_Given records_

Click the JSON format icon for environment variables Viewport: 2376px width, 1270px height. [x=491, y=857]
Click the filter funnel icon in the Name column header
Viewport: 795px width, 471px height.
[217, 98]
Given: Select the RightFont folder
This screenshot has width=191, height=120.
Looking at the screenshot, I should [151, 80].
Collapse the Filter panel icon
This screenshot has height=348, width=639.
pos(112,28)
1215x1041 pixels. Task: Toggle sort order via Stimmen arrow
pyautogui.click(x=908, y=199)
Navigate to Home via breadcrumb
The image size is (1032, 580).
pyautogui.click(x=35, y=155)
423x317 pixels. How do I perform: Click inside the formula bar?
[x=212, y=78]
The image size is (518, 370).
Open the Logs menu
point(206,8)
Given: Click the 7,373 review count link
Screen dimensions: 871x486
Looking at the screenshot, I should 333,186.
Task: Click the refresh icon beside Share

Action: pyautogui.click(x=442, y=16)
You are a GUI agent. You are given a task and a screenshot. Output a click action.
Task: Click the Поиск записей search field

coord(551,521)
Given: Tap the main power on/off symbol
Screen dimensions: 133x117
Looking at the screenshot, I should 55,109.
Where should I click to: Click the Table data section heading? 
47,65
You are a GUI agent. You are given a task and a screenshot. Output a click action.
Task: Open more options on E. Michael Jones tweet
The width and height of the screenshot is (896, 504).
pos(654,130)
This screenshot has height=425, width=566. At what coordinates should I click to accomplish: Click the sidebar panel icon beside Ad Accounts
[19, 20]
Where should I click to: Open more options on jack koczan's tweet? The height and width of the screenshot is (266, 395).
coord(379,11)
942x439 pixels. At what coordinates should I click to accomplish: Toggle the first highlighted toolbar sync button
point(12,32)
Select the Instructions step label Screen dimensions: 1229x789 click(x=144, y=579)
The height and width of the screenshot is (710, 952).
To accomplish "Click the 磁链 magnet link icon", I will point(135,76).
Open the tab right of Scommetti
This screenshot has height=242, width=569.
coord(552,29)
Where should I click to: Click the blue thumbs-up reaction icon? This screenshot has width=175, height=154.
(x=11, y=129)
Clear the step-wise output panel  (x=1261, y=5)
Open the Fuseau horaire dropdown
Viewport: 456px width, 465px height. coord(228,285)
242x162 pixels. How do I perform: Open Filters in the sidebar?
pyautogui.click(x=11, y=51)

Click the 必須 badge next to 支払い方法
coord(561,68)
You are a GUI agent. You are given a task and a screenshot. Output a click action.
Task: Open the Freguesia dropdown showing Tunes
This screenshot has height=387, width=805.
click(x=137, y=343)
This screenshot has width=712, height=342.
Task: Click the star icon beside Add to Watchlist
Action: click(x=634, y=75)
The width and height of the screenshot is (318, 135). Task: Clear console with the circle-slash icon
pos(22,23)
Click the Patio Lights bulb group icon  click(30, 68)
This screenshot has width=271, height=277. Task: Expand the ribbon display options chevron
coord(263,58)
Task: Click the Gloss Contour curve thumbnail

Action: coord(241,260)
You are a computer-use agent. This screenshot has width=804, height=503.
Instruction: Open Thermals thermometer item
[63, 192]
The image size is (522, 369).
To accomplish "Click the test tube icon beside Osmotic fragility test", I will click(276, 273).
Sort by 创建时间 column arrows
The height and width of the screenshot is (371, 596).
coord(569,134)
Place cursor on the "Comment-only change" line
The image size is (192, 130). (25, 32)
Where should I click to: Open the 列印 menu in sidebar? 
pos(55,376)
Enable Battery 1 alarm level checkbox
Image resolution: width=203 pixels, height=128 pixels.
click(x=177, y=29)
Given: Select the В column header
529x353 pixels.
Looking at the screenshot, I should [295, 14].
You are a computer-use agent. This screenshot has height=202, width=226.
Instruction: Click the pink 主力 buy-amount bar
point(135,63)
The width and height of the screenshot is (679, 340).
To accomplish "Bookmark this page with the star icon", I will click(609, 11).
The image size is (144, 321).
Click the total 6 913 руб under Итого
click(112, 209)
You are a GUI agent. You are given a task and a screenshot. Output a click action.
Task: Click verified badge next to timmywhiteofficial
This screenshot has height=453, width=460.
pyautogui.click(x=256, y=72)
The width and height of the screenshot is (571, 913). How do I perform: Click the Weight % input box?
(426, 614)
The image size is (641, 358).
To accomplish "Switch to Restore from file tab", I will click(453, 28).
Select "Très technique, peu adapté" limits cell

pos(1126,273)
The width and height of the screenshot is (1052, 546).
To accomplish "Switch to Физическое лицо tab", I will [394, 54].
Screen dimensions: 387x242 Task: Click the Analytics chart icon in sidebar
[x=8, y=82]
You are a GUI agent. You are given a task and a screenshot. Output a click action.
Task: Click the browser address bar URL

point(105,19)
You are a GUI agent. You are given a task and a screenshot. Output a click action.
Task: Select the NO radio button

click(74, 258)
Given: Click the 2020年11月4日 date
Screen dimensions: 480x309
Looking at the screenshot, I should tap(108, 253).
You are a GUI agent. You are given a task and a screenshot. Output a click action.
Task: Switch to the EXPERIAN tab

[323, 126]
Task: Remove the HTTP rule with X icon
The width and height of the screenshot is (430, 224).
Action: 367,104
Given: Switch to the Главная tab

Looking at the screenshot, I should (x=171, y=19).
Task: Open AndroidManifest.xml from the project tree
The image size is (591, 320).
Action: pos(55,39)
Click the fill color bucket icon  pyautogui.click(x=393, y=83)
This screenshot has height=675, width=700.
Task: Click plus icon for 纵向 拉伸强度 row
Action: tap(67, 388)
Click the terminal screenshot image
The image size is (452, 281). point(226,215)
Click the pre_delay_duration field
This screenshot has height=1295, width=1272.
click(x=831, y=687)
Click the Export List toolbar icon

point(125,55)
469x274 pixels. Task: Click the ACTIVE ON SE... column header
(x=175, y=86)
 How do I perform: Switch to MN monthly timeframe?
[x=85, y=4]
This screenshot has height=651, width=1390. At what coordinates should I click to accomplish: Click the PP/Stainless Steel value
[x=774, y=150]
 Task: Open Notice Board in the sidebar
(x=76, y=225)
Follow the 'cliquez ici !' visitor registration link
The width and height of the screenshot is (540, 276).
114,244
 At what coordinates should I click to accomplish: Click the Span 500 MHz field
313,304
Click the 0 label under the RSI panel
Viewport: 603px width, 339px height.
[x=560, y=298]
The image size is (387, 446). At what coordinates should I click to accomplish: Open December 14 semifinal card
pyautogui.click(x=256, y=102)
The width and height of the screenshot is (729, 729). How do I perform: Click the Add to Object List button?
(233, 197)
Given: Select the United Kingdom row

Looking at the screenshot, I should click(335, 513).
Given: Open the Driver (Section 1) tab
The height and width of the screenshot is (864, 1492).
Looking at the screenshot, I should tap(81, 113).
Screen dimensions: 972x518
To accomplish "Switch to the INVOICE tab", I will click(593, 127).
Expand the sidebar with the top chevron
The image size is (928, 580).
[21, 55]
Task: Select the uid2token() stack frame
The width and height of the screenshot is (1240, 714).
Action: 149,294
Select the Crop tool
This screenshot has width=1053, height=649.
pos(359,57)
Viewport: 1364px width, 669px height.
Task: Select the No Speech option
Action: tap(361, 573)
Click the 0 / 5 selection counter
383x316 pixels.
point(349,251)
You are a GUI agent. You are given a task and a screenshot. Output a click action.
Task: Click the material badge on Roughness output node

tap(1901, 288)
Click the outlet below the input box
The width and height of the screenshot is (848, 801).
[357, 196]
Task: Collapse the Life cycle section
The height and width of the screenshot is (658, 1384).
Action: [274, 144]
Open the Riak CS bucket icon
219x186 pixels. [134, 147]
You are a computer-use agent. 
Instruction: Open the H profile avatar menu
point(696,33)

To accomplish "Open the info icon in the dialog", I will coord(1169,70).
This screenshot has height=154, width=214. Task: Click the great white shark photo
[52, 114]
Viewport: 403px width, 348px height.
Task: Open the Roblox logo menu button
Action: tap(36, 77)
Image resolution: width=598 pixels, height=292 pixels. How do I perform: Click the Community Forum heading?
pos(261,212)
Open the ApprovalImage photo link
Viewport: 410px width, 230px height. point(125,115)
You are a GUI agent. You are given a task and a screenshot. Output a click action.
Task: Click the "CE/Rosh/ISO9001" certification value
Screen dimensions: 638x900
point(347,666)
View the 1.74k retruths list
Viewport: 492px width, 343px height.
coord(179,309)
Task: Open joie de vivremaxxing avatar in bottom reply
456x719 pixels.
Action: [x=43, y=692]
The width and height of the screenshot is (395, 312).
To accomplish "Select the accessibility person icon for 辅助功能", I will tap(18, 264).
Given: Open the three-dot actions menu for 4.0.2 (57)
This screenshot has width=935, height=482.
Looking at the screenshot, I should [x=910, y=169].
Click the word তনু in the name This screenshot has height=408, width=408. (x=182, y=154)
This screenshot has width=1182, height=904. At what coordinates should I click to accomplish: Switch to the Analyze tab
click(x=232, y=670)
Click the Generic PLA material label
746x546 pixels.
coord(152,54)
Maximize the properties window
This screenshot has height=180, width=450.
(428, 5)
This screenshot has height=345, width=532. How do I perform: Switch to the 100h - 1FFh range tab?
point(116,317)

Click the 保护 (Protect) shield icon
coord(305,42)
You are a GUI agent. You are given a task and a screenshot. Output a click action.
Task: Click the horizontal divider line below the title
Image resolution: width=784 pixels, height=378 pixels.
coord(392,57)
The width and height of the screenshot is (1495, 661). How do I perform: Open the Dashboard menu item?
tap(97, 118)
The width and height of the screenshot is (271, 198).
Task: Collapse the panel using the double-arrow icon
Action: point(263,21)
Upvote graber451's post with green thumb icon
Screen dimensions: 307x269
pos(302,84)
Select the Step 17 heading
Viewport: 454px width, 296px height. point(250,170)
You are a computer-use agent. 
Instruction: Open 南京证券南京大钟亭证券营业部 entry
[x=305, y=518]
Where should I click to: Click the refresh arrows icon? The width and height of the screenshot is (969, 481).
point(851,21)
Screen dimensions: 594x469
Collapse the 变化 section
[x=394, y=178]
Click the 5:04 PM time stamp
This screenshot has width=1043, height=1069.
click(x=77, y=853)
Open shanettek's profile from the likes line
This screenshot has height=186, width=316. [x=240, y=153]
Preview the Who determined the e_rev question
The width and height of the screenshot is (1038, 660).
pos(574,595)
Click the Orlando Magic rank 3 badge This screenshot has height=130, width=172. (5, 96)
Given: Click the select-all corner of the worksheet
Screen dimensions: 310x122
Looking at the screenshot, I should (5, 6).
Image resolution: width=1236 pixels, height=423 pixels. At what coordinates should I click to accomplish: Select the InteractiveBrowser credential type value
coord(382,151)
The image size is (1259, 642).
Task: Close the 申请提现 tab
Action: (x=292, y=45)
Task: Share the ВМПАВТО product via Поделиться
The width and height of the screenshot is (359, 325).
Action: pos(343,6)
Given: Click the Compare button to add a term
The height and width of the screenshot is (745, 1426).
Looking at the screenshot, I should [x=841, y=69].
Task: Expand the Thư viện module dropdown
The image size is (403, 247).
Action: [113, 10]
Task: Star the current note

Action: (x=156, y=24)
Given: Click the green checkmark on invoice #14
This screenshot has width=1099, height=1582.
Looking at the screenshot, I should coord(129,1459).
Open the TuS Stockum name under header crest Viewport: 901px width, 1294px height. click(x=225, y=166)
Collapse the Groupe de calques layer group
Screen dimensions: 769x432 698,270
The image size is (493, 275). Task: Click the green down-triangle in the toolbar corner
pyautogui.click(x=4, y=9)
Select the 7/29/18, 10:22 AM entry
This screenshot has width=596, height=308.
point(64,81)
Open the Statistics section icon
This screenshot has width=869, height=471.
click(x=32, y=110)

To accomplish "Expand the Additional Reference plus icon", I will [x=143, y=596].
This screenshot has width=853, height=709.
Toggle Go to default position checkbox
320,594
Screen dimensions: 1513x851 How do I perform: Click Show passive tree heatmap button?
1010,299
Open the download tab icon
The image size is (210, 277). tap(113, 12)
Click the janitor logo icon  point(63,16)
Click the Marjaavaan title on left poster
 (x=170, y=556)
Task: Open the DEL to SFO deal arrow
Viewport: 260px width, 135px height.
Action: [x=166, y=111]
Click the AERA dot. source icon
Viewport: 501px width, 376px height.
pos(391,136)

_What is required_
Would you copy out exactly the lines above that start at the one containing "The image size is (144, 321)." and end at the one containing "Task: Remove the HTTP rule with X icon", inclusive?

_Your solution_
The image size is (144, 321).
Click the total 6 913 руб under Итого
click(112, 209)
You are a GUI agent. You are given a task and a screenshot. Output a click action.
Task: Click verified badge next to timmywhiteofficial
This screenshot has height=453, width=460.
pyautogui.click(x=256, y=72)
The width and height of the screenshot is (571, 913). How do I perform: Click the Weight % input box?
(426, 614)
The image size is (641, 358).
To accomplish "Switch to Restore from file tab", I will click(453, 28).
Select "Très technique, peu adapté" limits cell

pos(1126,273)
The width and height of the screenshot is (1052, 546).
To accomplish "Switch to Физическое лицо tab", I will [394, 54].
Screen dimensions: 387x242 Task: Click the Analytics chart icon in sidebar
[x=8, y=82]
You are a GUI agent. You are given a task and a screenshot. Output a click action.
Task: Click the browser address bar URL

point(105,19)
You are a GUI agent. You are given a task and a screenshot. Output a click action.
Task: Select the NO radio button

click(74, 258)
Given: Click the 2020年11月4日 date
Screen dimensions: 480x309
Looking at the screenshot, I should tap(108, 253).
You are a GUI agent. You are given a task and a screenshot. Output a click action.
Task: Switch to the EXPERIAN tab

[323, 126]
Task: Remove the HTTP rule with X icon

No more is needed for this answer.